**TASK INSTRUCTIONS:** Below are entries. Copy exactly the lines running from the line that holds "gugatan (28, 1117)" to the line that holds "Kaltim (164, 1650)", with both ends included.
*** Opening of TASK INPUTS ***
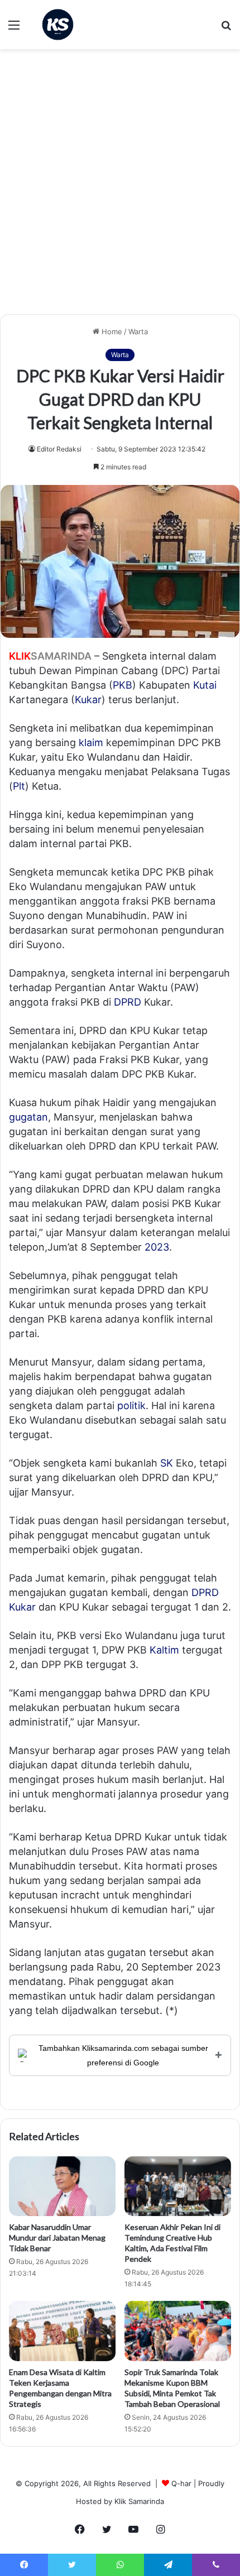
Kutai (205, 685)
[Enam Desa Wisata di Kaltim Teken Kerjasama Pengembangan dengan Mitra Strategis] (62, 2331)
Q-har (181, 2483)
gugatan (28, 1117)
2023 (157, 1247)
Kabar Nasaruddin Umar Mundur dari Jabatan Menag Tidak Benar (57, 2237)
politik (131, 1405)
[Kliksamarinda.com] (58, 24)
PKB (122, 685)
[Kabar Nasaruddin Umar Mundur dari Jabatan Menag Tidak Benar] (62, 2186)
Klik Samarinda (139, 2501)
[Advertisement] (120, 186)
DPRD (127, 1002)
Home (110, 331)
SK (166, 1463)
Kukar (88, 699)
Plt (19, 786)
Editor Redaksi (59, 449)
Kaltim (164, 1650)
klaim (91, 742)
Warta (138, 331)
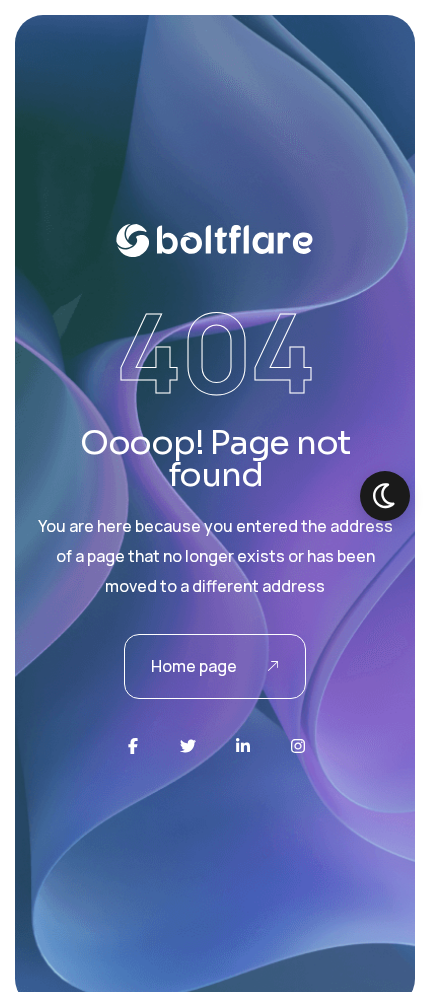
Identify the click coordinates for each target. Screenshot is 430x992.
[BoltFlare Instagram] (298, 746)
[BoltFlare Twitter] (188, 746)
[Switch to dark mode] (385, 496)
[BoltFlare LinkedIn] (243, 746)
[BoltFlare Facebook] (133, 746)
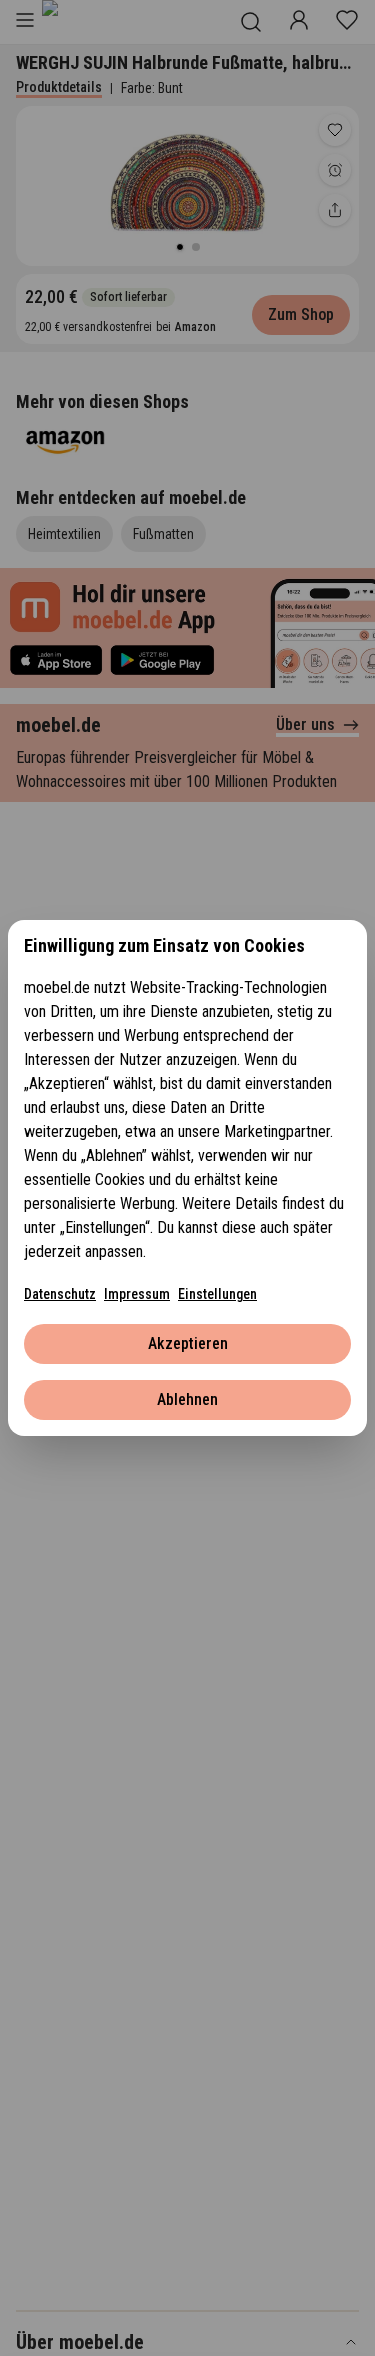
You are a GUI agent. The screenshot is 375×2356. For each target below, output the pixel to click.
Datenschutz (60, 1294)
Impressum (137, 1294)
*** Close of TASK INPUTS ***
**REPLY TO THE TASK:**
gugatan (28, 1117)
2023 (157, 1247)
Kabar Nasaruddin Umar Mundur dari Jabatan Menag Tidak Benar (57, 2237)
politik (131, 1405)
[Kliksamarinda.com] (58, 24)
PKB (122, 685)
[Kabar Nasaruddin Umar Mundur dari Jabatan Menag Tidak Benar] (62, 2186)
Klik Samarinda (139, 2501)
[Advertisement] (120, 186)
DPRD (127, 1002)
Home (110, 331)
SK (166, 1463)
Kukar (88, 699)
Plt (19, 786)
Editor Redaksi (59, 449)
Kaltim (164, 1650)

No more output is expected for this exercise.